Bundesverkehrsminister Dobrindt steuert verkehrspolitische Lokomotive offensichtlich im schienenlosen Raum

Jochen Schulte: Aktuelle Vorschläge zum verstärkten Einstieg der Bahn in den Fernbusverkehr sind bundespolitisches Armutszeugnis zulasten der Länder

Zu den jüngst veröffentlichten Vorschlägen von Bundesverkehrsminister Dobrindt zum vermeintlich aus Wettbewerbsgründen erforderlichen Ausbau der Fernbusverbindungen durch die Bahn erklärt der verkehrspolitische Sprecher der SPD-Landtagsfraktion, Jochen Schulte:

„Es ist absolut widersinnig, wenn der Bund seinem eigenen Bahnunternehmen quasi empfiehlt, sich aus dem Bahnverkehr zurückzuziehen. Vorstellung von Bundesverkehrsminister Dobrindt scheint es zu sein, dass der schienengebundene Personenverkehr irgendwann nur noch von den Ländern bestellt und somit auch bezahlt werden muss. Diese absurde Idee auf Kosten der Länder ist nicht nur ein bundespolitisches Armutszeugnis, sondern lässt auch jegliches verkehrspolitisches Konzept vermissen."

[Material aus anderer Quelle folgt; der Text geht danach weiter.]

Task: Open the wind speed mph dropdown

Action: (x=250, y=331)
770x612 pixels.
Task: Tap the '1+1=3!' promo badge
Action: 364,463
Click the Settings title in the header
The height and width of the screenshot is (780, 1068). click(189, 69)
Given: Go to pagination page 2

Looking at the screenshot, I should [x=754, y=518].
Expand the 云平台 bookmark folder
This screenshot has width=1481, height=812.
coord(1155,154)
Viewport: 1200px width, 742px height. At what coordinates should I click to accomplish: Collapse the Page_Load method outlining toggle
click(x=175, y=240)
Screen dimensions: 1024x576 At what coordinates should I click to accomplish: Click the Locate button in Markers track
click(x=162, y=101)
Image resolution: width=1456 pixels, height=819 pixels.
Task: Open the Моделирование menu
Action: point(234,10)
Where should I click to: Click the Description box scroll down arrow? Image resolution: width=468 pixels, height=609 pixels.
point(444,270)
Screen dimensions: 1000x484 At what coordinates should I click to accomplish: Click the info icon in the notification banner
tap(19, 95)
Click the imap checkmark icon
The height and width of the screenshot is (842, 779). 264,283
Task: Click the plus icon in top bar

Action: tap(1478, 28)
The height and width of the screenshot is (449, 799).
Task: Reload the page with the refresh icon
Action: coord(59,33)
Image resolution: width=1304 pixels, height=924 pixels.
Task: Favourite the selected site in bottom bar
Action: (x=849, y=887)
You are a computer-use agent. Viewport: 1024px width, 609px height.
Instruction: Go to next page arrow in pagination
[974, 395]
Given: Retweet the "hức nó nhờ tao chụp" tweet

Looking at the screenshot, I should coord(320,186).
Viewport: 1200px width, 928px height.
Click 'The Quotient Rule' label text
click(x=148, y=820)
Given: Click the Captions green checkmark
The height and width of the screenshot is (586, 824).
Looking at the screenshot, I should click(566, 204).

Schulte unterstützt im Übrigen auch die Forderung des Bahnkundenverbandes e.V. an Dobrindt, für gleiche Wettbewerbsbedingungen zwischen den Verkehrsträgern zu sorgen. So sollten nach Vorstellungen des Bahnkundenverbandes entweder alle Verkehrsträger im öffentlichen Personenverkehr ein Trassenentgelt bzw. eine Maut zahlen oder alle davon befreit werden. Verkehre von der Schiene auf die Bahn zu verlagern, könne definitiv nicht das Ziel sein.

„Mit seinen aktuellen Vorschlägen steuert Dobrindt die ihm anvertraute Lokomotive jedenfalls fernab von Gleisen und Signalen!", konstatiert Schulte abschließend.